**Given text:**
=-=-=-=-=

The first known translations of Shakespeare’s plays into French were from playwright and philosopher Voltaire, translating Julius Caesar in 1731, before translating Hamlet’s iconic ‘to be or not to be’ soliloquy in 1734. While the translation timeline started here, it posed issues in France at the time – Shakespeare’s plays were known to be full of anarchy and chaos, while 18th and 19thcentury French society promoted a life of order and rationality, thus causing clear friction between the two. Translators would, understandably, have had to appeal to the French public at the time, and the rhythm and structure of Shakespeare’s plays posed yet another obstacle. Plays during this time in France required Alexandrine verse, consisting of a different rhythm from Shakespeare’s iambic pentameter, not to mention the prose that Shakespeare would use when writing the lines of lower-class characters. Additionally, Aristocratic literature frowned upon the mingling of tragic and comic themes, as well as the supernatural, all tropes common to Shakespearian theatre, particularly that of ‘tragicomedy’ as we mentioned earlier. 

Here’s a brief timeline of the translation of Shakespeare’s works into French:

  • Pierre-Antoine de la Place, a fan of Shakespeare’s work, aimed to diminish the criticisms Shakespeare received upon his translating of Shakespeare’s complete works (the first in France). He mixed prose and Alexandrine verse while summarising instead of translating certain, more sensitive scenes. 
  • This acted as a steppingstone for Pierre Le Tourner to produce a translation closer to Shakespeare’s original scripts in 1776. 
  • Francois Guizot then adapted Le Tourner’s translation, as well as re-translating any remaining paraphrased or censored scenes and metaphors.

=-=-=-=-=

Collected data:
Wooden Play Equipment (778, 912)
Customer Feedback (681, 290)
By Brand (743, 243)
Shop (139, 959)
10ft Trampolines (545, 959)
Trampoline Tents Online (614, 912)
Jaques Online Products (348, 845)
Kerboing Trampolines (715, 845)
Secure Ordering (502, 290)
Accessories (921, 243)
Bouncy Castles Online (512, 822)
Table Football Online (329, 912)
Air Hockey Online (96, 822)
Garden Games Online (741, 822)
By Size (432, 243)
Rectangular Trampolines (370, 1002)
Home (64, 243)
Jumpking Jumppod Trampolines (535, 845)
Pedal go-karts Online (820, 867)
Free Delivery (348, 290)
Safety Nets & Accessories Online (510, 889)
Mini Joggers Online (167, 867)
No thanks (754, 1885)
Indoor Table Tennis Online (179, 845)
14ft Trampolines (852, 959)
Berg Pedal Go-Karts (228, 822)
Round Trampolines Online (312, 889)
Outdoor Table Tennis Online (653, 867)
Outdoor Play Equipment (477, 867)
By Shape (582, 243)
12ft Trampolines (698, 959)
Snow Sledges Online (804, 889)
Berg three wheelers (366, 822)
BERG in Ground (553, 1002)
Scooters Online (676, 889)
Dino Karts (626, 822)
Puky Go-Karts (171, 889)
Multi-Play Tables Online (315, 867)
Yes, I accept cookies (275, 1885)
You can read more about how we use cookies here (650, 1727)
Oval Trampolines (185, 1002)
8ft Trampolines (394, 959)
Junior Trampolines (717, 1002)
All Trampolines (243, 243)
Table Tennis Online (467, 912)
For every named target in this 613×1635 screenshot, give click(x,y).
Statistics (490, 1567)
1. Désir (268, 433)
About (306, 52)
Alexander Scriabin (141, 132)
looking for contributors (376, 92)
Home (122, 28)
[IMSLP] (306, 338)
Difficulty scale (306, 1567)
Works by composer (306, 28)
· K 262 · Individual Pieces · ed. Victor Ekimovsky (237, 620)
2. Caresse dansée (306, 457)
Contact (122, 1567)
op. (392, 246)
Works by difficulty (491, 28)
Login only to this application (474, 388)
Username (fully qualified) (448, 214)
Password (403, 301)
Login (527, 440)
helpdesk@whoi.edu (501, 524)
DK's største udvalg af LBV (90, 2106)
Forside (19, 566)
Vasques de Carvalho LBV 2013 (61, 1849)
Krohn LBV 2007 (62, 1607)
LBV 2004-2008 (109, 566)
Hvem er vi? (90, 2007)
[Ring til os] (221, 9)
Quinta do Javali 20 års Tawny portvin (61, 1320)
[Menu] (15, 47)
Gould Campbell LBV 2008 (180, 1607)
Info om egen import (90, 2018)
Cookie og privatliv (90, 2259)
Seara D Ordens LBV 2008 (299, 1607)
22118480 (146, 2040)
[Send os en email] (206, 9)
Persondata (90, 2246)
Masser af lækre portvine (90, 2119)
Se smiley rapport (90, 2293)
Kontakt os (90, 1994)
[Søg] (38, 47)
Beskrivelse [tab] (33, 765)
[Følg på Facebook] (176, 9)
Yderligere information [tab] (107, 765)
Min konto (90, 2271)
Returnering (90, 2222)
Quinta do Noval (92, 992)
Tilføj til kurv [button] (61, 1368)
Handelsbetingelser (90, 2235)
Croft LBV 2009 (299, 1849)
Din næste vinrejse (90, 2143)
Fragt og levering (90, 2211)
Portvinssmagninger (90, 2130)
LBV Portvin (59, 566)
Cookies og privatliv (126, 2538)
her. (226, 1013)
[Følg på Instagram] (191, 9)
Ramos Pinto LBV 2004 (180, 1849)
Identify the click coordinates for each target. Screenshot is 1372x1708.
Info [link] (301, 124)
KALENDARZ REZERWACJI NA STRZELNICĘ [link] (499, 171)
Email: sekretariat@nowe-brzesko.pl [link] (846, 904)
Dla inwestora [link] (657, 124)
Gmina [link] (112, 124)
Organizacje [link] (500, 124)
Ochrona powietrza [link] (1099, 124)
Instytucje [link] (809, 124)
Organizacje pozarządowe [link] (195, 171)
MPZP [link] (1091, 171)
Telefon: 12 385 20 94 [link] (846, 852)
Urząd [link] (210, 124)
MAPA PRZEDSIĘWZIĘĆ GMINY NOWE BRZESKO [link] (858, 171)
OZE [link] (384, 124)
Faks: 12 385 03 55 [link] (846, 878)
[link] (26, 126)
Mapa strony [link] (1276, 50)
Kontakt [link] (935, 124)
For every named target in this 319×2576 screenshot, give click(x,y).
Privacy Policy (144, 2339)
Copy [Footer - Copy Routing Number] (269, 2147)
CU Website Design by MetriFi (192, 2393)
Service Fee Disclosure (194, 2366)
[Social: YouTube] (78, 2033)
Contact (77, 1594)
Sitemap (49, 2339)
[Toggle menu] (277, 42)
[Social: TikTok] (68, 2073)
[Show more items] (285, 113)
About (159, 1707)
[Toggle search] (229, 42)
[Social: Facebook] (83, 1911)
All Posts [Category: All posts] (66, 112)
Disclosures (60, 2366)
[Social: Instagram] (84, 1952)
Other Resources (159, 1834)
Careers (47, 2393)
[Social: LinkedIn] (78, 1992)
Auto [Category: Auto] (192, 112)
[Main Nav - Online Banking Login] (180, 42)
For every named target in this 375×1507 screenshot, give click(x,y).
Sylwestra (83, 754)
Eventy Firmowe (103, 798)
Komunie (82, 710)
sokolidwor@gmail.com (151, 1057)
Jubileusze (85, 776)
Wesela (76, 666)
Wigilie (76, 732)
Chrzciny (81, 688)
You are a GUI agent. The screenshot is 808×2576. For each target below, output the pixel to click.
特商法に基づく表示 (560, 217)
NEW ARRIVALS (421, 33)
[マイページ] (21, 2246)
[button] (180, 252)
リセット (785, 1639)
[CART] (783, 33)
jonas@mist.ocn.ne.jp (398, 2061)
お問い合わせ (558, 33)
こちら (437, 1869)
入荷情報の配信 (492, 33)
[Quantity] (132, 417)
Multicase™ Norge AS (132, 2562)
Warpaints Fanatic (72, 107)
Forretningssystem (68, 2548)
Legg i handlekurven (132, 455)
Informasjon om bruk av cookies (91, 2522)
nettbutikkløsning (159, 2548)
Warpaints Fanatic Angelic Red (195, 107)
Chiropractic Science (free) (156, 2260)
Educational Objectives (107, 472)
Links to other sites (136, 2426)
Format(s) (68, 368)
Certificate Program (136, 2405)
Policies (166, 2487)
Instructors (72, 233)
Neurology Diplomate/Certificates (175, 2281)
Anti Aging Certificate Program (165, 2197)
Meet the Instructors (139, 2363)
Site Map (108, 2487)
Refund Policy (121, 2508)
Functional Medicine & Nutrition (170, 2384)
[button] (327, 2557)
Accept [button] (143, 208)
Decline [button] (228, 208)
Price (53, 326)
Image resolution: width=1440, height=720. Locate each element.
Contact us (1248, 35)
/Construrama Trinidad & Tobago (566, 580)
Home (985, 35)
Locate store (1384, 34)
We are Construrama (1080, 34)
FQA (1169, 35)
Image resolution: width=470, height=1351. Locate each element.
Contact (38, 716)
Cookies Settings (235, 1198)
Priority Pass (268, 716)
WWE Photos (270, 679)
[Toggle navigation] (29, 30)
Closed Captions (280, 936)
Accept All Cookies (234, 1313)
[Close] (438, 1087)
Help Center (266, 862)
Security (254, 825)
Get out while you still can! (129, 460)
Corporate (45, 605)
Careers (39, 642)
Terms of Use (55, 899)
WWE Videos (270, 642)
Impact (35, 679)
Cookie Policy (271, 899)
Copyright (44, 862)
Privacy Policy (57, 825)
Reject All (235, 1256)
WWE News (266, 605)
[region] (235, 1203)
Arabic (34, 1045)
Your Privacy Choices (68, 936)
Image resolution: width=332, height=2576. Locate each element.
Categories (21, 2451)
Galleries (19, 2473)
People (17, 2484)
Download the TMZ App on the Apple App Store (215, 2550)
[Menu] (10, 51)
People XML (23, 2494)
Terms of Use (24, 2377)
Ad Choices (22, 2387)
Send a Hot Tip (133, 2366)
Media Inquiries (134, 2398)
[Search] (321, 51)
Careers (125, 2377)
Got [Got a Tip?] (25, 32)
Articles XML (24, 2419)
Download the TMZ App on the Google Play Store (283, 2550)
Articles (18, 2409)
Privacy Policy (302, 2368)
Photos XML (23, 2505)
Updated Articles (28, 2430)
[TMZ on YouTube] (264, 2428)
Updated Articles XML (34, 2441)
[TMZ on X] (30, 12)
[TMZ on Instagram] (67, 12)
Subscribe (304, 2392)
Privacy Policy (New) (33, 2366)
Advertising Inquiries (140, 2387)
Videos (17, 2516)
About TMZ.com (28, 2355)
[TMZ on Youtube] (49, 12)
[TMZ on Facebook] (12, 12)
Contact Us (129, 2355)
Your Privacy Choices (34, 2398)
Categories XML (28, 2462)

=-=-=-=-=

**Tasks to complete:**
a) Transcribe the passage on French translations of Shakespeare between "Here’s a brief" and "more sensitive scenes.", inclusive.
b) Express the records between the lines holding "Privacy Policy (57, 825)" and "People (17, 2484)", inclusive, as a numbered list, omitting blank lines.

**Outputs for the tasks:**
a)
Here’s a brief timeline of the translation of Shakespeare’s works into French:

  • Pierre-Antoine de la Place, a fan of Shakespeare’s work, aimed to diminish the criticisms Shakespeare received upon his translating of Shakespeare’s complete works (the first in France). He mixed prose and Alexandrine verse while summarising instead of translating certain, more sensitive scenes.

b)
1. Privacy Policy (57, 825)
2. Reject All (235, 1256)
3. WWE News (266, 605)
4. [region] (235, 1203)
5. Arabic (34, 1045)
6. Your Privacy Choices (68, 936)
7. Image resolution: width=332, height=2576. Locate each element.
8. Categories (21, 2451)
9. Galleries (19, 2473)
10. People (17, 2484)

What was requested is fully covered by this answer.